__TASK DESCRIPTION__.
Transcribe exactly every line from the one containing "Given: Click the" down to the final line of the listing below, including both, and leave out the rest.

__DATASET EXCERPTS__.
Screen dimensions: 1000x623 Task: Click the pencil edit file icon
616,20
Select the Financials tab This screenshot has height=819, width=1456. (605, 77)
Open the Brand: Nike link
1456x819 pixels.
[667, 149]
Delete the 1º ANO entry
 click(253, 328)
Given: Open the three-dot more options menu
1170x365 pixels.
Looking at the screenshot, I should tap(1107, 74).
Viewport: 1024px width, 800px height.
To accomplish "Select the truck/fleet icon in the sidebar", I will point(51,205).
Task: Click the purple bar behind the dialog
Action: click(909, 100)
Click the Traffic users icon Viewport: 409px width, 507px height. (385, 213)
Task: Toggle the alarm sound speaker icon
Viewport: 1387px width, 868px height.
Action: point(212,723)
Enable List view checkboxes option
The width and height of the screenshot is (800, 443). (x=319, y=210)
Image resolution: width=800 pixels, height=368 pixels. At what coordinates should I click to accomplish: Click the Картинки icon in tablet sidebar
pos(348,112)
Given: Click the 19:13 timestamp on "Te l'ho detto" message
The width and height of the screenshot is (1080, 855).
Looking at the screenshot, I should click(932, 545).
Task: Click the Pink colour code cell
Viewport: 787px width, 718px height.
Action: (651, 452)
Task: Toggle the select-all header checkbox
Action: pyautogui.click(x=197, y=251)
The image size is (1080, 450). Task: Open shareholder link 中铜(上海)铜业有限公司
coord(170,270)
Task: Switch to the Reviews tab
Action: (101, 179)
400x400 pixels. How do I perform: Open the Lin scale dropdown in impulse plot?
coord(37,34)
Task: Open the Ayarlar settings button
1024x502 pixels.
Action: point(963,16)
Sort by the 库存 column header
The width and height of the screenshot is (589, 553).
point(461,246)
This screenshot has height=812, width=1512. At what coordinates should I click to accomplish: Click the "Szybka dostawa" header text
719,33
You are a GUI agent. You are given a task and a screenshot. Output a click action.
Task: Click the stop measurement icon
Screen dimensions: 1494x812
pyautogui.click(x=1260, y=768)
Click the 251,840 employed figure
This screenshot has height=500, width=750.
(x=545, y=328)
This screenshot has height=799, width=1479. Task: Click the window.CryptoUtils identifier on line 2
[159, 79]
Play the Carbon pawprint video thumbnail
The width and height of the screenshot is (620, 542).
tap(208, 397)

__REPLY__.
Given: Click the 19:13 timestamp on "Te l'ho detto" message
The width and height of the screenshot is (1080, 855).
Looking at the screenshot, I should click(932, 545).
Task: Click the Pink colour code cell
Viewport: 787px width, 718px height.
Action: (651, 452)
Task: Toggle the select-all header checkbox
Action: pyautogui.click(x=197, y=251)
The image size is (1080, 450). Task: Open shareholder link 中铜(上海)铜业有限公司
coord(170,270)
Task: Switch to the Reviews tab
Action: (101, 179)
400x400 pixels. How do I perform: Open the Lin scale dropdown in impulse plot?
coord(37,34)
Task: Open the Ayarlar settings button
1024x502 pixels.
Action: point(963,16)
Sort by the 库存 column header
The width and height of the screenshot is (589, 553).
point(461,246)
This screenshot has height=812, width=1512. At what coordinates should I click to accomplish: Click the "Szybka dostawa" header text
719,33
You are a GUI agent. You are given a task and a screenshot. Output a click action.
Task: Click the stop measurement icon
Screen dimensions: 1494x812
pyautogui.click(x=1260, y=768)
Click the 251,840 employed figure
This screenshot has height=500, width=750.
(x=545, y=328)
This screenshot has height=799, width=1479. Task: Click the window.CryptoUtils identifier on line 2
[159, 79]
Play the Carbon pawprint video thumbnail
The width and height of the screenshot is (620, 542).
tap(208, 397)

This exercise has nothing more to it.